The McPherson Eye Research Institute’s Research and Leadership Committees are pleased to announce that Michael Landowski, PhD, and Kazuya Oikawa, BVSc, are the 2019 recipients of the Kenzi Valentyn Vision Research Trainee Grants.
Michael Landowski, PhD, is a postdoctoral researcher working with Professor Aki Ikeda’s lab group in the Department of Medical Genetics. He will pursue a project exploring a protein that may be important in maintaining mitochondrial dynamics “A role of TMEM135 in retinal glucose and lipid metabolism,” and looking at age-dependent retinal pathology development in a mouse model.
Kazuya Oikawa, BVSc, is a graduate student in the Comparative Biomedical Science Program in the School of Veterinary Medicine and is mentored by Dr. Gillian McLellan (Department of Ophthalmology and Visual Sciences; Department of Surgical Sciences). He will be advancing understanding of “Optic nerve head neuroinflammation in a spontaneous large animal model of glaucoma.”
These one-year grant awards of $4000 each are funded by the Institute’s annual Cycle for Sight event, which raises money to support research in McPherson ERI member labs and programs.
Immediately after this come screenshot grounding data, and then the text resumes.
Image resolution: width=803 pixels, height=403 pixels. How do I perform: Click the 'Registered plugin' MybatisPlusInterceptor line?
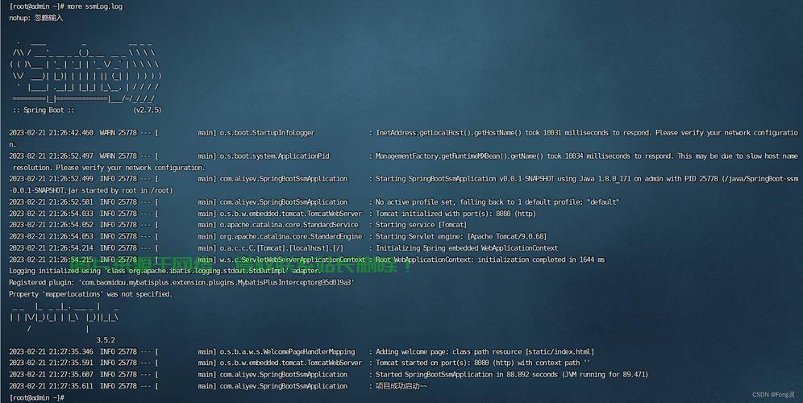coord(181,283)
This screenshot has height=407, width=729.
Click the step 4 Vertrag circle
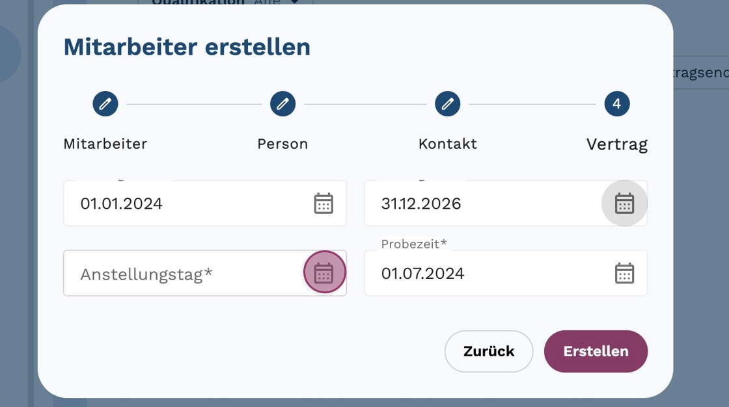pos(616,104)
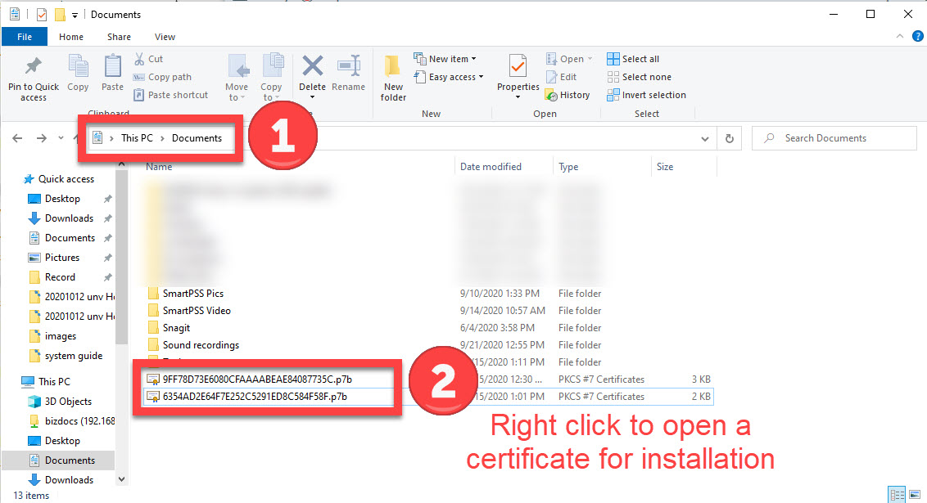
Task: Open the File menu tab
Action: click(x=25, y=37)
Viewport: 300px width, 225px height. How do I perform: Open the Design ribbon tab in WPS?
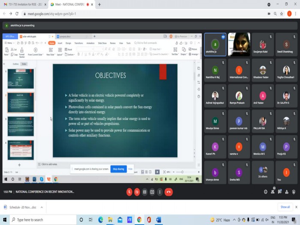click(69, 43)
Vision Research Trainee Grants, the McPherson Eye Research Institute’s research grant opportunity for trainees, were established in 2017. This year and in the future, these grants have been renamed the Kenzi Valentyn Vision Research Trainee Grants — to honor Kenzi’s courage and positive attitude throughout her long battle with Kearns-Sayre syndrome, a degenerative disease with symptoms including vision loss, which ended with her passing at age 30 in March 2017. Her many friends and family members, including her parents Tim and Nancy, brothers Brett and Connor, and sister-in-law Mackenzie, have ridden in Cycle for Sight as “Kenzi’s Team” since 2014. The McPherson ERI is sincerely grateful for the Valentyn family’s dedication to vision research.